With regard to Schwinn, the Union disputes the RD’s determination that Schwinn is engaged in “security work” under § 7112(b)(6) of the Statute because, according to the Union, Schwinn’s work does not involve regular access to classified information, as required under United States Dep’t of Justice, 52 FLRA 1093, 1103 (1997) (DOJ).  In this connection, the Union contends that the RD erroneously determined that Schwinn has regular access to classified information and “accessed classified information on numerous occasions while attending the semi-annual working group meetings.” Application at 9 (quoting Challenges Decision at 7).  The Union asserts that, although the record indicates that Schwinn attended working group meetings in which some of the attendees had access to classified information in “sidebar” meetings, the record does not indicate that Schwinn was one of the attendees who had such access.  Specifically, according to the Union, “Schwinn did not state that he was one of the individuals, and, in fact, he was not one of those individuals[]” who had such access.  Id. at 7.  The Union claims that there is no evidence that Schwinn “ever has access to classified material on a regular basis[,]” and, therefore, he should be included in the unit.  Id. at 9.

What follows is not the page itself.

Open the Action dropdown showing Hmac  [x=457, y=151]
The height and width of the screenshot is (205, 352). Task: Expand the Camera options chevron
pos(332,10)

Additionally, the Union contends that the RD should have considered whether Owens is properly included in the unit, that “the inclusion of Owens must be remanded to the RD for further determination, and that the ballots in the election must be set aside and a new election held.”  Id. at 10.

B.        Agency’s Opposition 

The Agency contends that the RD did not fail to apply established law, and did not commit a clear and prejudicial error concerning a substantial factual matter, with regard to Schwinn and Owens.  See Opp’n at 4-5.

The Agency argues that the record supports the RD’s conclusion that Schwinn is engaged in security work because his duties involve the regular use of, or access to, classified information.  Id. at 4.  In this regard, the Agency contends that Schwinn testified that he “regularly has access to classified information as a member of

the . . . working groups that deal with . . . classified information ‘as to intelligence capabilities[.]’”  Id. (quoting Tr. at 76).  Further, the Agency asserts that “[a]t times, the working groups receive classified briefings, and at other times, ‘sidebar type’ discussions touching on classified matters occur at the working group meetings.”  Id. (quoting Tr. at 78).  The Agency also asserts that Schwinn indicated that “one of the locations where the working groups sometimes visit or meet is a location where ‘you cannot enter [the] facility . . . without a secret clearance to begin with.’”  Id. at 4-5 (quoting Tr. at 79). 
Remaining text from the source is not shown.